▶ **SOURCE EXTRACT**:

- July 8, 2020
- Posted by: ninjaadmin
- Category: Big Data, Data Analytics
A large manufacturing company faced many challenges with their Oracle data warehouse, which was deployed on-premises in 2009 with about 120 GB of data.
Over the next 10 years, the application portfolio scaled, bringing the data volumes up to 512 TB, supporting more than 5,000 business processes.
The company’s operations included extract, transfer, and load (ETL) operations and business processes. To sustain the size of their operations, they had to scale their infrastructure up to 1,500 cores and 20 TB.
To accommodate the volume of incremental data, the data warehouse team had no choice but to breach the ETL service-level agreement (SLA) defined by the business. And, to control the ETL process, they had to continuously purchase hardware every quarter.
Because of these factors, the customer decided to migrate to a cloud-based Massively Parallel Processing (MPP) data platform. By alleviating ETL performance challenges and improving query execution time, they hoped an MPP data platform would result in faster business operations.
Mactores Cognition worked with Amazon Web Services (AWS) to migrate the customer from Oracle to their MPP data platform. Mactores is an AWS Partner Network (APN) Advanced Consulting Partner with the AWS Data & Analytics Competency.
The result of our efforts was a 30 percent lower total cost of ownership (TCO) for the customer’s data platform on AWS. We also tripled the performance for dependent business processes and reports.

▶ **RECORDED INFORMATION**:
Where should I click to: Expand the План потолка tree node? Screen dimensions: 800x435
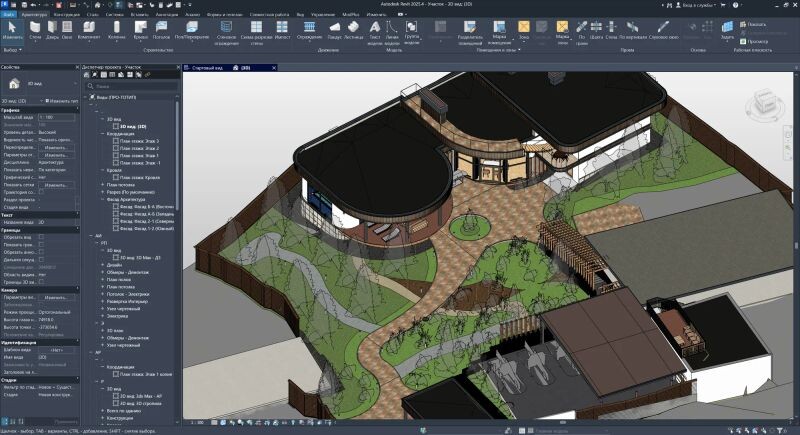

▶ **JOB**:
Answer these from the data warehouse migration post:
(a) How much data did the Oracle data warehouse hold when it was deployed in 2009?
(b) To how many cores did the company scale its infrastructure?
(c) By what percentage was the total cost of ownership lowered on AWS?
The material has no connection to the data warehouse migration post.

▶ **CORRECT RESPONSE**:
(a) About 120 GB
(b) 1,500 cores
(c) 30 percent